La reconversion vers l’esthétique séduit pour plusieurs raisons. C’est d’abord un métier de contact, profondément humain : on accompagne des femmes dans des moments d’attention à elles-mêmes. C’est aussi un métier qui se prête bien à l’indépendance — installation à domicile, salon dédié, prestations événementielles, partenariats avec des instituts. Enfin, le secteur évolue avec ses spécialisations : massages, soins du visage, prothésie ongulaire, épilation longue durée, modelage du corps. Autant de voies qui permettent de se différencier après quelques années d’expérience.

Mais avant cela, il y a une étape incontournable : décrocher le CAP Esthétique Cosmétique Parfumerie, diplôme officiel de l’Éducation nationale dont le référentiel est consultable sur le site de l’Éducation nationale. Trois épreuves le composent : EP1 (techniques esthétiques du visage, mains et pieds), EP2 (techniques liées aux phanères) et EP3 (vente-conseil et environnement professionnel).

Comment s’organiser au quotidien quand on travaille déjà

Une reconversion à 30 ans et plus demande de jongler avec d’autres responsabilités. Trois conseils pratiques qui font vraiment la différence.

Bloquer un créneau fixe

Deux soirs de 19 h à 21 h, ou une demi-journée le week-end. Sans régularité, on s’épuise et on abandonne. La régularité bat toujours l’intensité ponctuelle, surtout sur les 6 à 9 mois que demande une bonne préparation.

Prévenir l’entourage

Le compagnon, les enfants doivent comprendre que cette période demandera une présence un peu différente. Plus la famille est embarquée, plus la candidate tient sur la durée et arrive sereine le jour de l’examen.

Se ménager des phases d’intensité variable

Les six dernières semaines avant les épreuves doivent être intensifiées : révisions ciblées, mises en situation, simulations de vente filmées si possible. Le reste de l’année, mieux vaut tenir 8 à 10 heures par semaine sur la durée que se mettre 25 heures en panique le dernier mois. Et pendant ces périodes de révision soutenue, ne pas négliger la récupération : un soin du visage relaxant ou un modelage corps une fois par mois aide énormément à tenir le stress et garder la forme. Beaucoup de candidates s’offrent une séance comme un rituel de récupération mentale.

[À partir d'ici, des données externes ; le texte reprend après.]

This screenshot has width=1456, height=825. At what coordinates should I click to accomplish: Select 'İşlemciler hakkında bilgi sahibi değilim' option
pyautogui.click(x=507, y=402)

La reconversion vers l’esthétique est l’une des plus gratifiantes qu’on puisse choisir. Mais elle ne s’improvise pas. Choisir la voie qui correspond à sa vie d’aujourd’hui, se préparer sérieusement et s’entourer de praticiennes qui ont déjà fait le chemin font toute la différence. Le CAP n’est qu’un début — mais c’est le bon.